= Aim of the task =
From the entries below, copy out every line with "computer" in it.
START Supplied records
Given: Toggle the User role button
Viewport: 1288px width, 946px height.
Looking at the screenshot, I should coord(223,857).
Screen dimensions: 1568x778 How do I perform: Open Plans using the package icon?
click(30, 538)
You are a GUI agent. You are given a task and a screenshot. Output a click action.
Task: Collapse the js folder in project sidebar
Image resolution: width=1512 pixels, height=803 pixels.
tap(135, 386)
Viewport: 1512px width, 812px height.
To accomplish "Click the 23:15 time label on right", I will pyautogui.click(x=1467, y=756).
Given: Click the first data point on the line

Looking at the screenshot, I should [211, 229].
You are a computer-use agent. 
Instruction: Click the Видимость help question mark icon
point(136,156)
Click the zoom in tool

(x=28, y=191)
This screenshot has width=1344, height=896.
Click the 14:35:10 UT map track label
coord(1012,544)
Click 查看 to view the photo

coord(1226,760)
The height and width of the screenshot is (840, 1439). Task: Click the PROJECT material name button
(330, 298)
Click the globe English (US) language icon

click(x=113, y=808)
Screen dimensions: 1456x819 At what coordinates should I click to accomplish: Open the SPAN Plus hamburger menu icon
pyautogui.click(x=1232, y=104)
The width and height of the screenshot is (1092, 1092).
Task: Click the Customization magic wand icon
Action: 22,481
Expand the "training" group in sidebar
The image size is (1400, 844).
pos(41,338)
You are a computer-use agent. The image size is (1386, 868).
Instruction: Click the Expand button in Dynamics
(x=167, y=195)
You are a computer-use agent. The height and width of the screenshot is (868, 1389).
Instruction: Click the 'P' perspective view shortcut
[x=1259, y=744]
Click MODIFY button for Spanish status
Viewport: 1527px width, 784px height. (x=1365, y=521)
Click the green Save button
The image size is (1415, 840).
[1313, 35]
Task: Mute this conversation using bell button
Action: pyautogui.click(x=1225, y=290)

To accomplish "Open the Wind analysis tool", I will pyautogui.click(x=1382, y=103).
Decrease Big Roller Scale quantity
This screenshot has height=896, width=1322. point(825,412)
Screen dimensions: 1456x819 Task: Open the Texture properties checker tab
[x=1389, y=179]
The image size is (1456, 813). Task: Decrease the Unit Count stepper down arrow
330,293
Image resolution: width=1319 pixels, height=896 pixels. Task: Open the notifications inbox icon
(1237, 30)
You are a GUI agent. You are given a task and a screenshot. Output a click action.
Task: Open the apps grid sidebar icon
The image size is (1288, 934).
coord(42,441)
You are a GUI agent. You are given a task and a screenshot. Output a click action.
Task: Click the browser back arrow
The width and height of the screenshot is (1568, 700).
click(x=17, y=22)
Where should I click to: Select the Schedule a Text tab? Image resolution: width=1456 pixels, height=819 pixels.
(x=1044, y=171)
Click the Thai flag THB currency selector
END Supplied records
= Answer box =
You are a computer-use agent. 
You are a computer-use agent. The image size is (1386, 868).
You are a computer-use agent. The height and width of the screenshot is (868, 1389).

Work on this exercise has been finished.